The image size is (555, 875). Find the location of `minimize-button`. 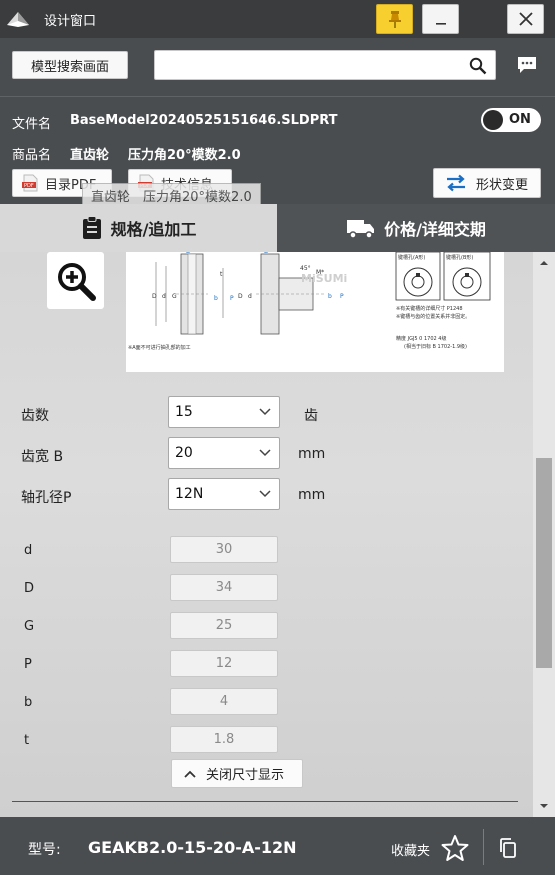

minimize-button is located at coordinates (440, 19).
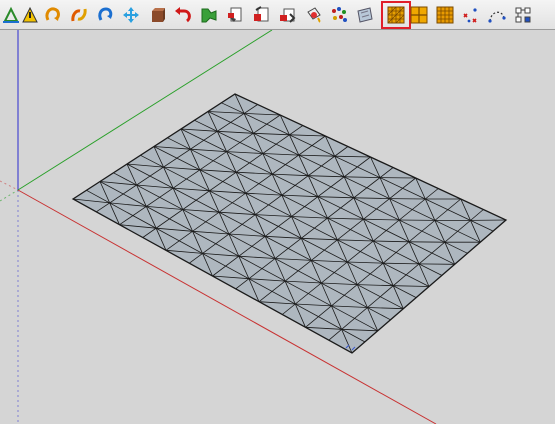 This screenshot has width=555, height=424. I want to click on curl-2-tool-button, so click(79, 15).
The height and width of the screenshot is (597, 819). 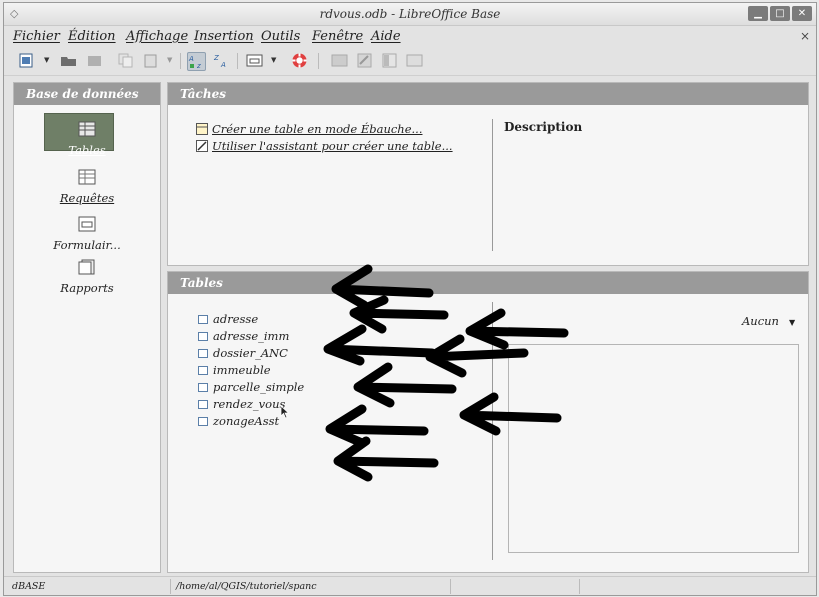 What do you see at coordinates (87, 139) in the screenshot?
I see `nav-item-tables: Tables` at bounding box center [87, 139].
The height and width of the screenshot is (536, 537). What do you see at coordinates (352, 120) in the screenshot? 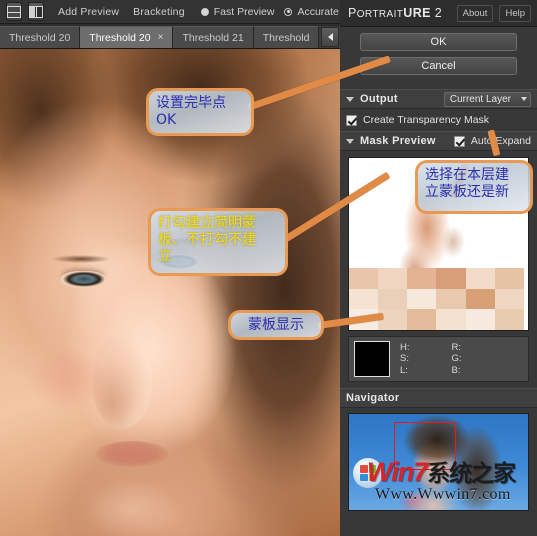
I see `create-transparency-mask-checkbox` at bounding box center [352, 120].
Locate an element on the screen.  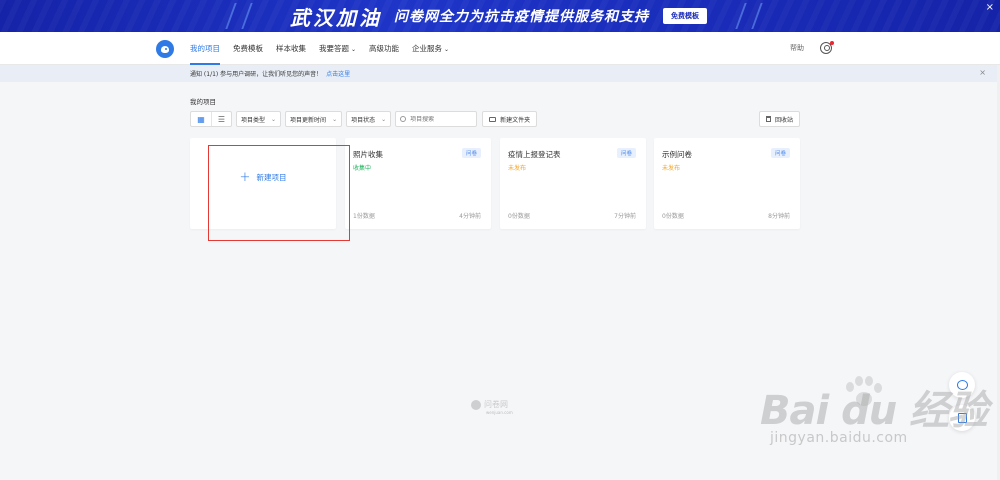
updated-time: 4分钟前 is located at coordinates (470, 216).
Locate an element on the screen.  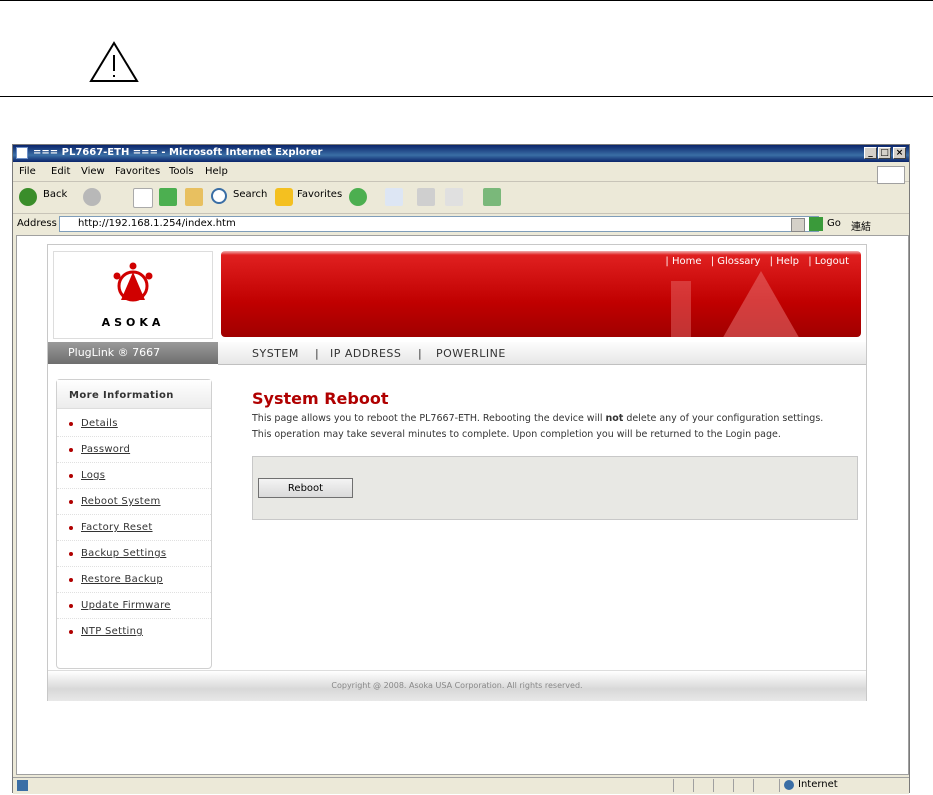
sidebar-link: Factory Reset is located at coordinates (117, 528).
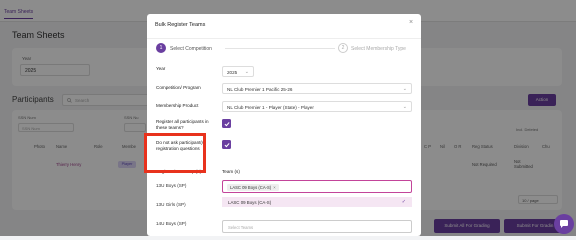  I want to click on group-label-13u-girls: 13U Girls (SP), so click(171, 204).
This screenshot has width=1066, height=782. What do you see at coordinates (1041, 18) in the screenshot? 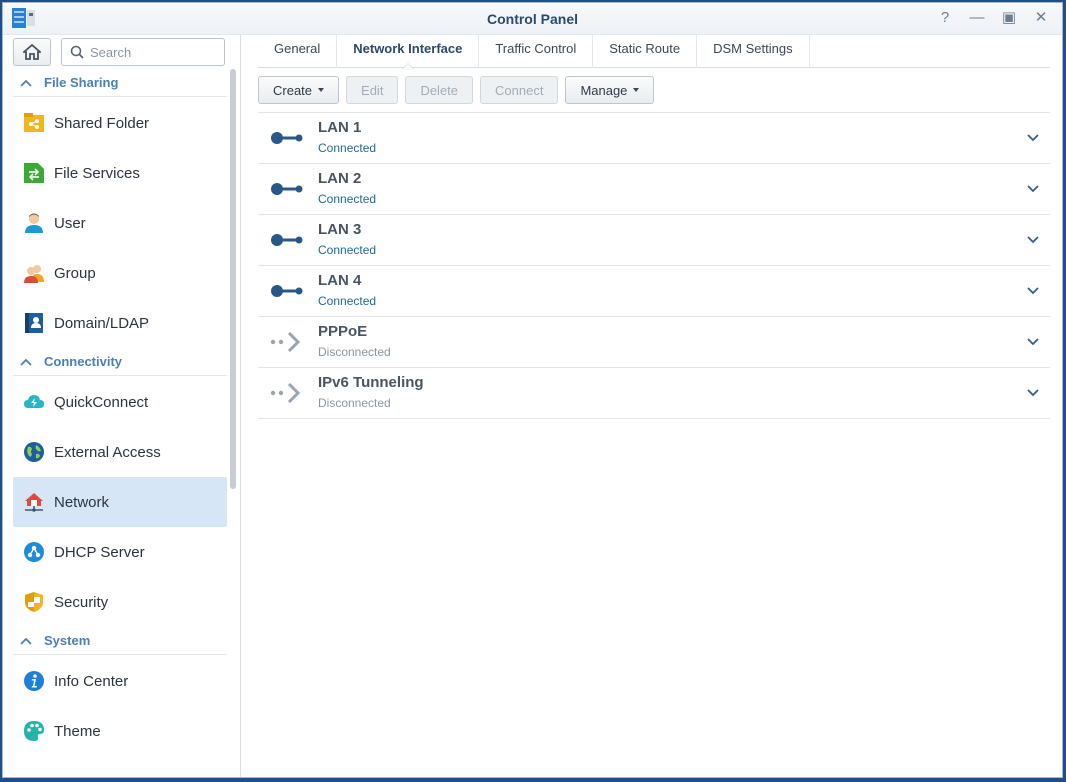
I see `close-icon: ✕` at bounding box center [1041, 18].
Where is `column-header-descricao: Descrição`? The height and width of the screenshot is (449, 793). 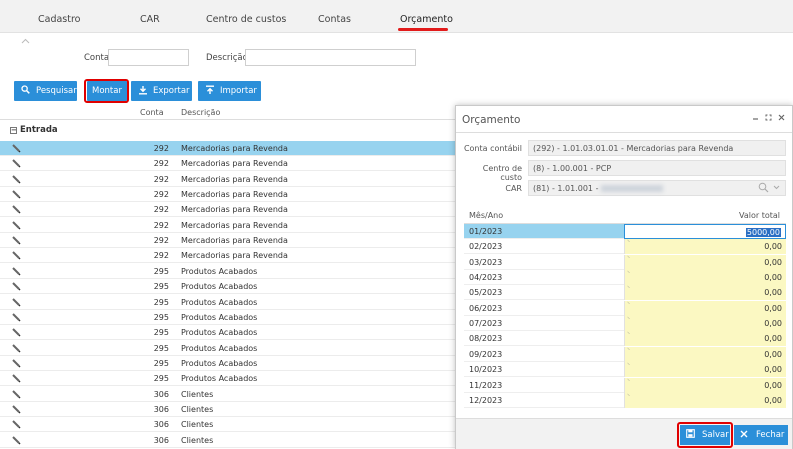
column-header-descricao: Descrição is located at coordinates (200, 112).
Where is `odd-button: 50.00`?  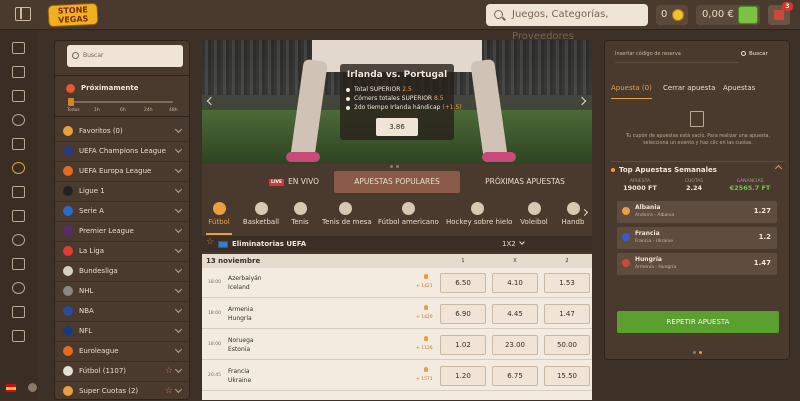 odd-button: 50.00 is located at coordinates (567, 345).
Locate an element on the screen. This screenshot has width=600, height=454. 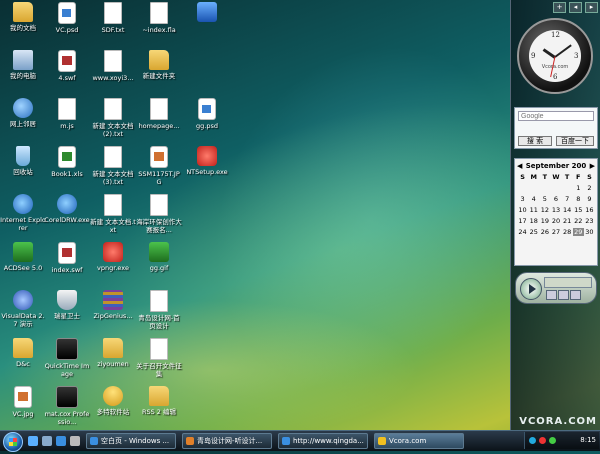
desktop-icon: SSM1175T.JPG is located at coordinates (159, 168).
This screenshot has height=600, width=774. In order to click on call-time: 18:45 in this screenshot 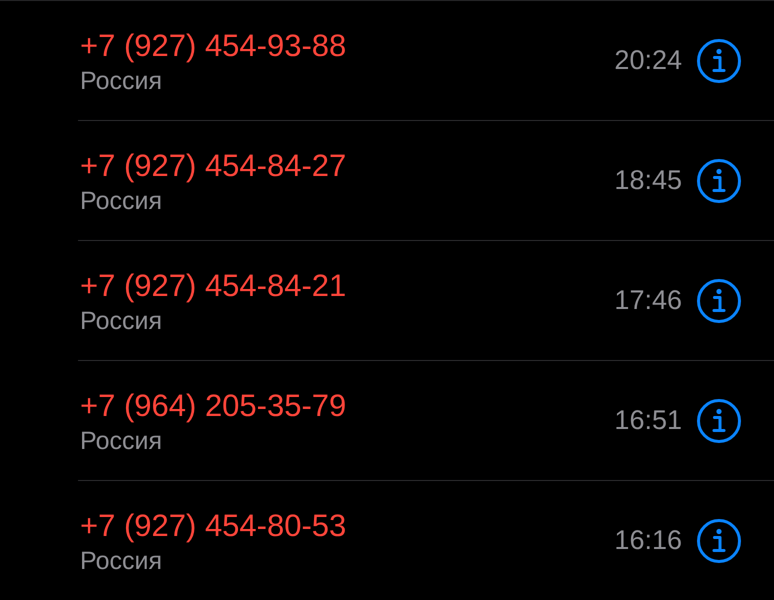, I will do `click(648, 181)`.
☆ ☆ ☆ ☆ ☆
Copy the stretch of rows from the line containing "The height and width of the screenshot is (536, 537)." through the line containing "updated-time: 4分钟前 is", word for word, and leave out the pictures.

The height and width of the screenshot is (536, 537). What do you see at coordinates (352, 120) in the screenshot? 
I see `create-transparency-mask-checkbox` at bounding box center [352, 120].
Locate an element on the screen.  
updated-time: 4分钟前 is located at coordinates (470, 216).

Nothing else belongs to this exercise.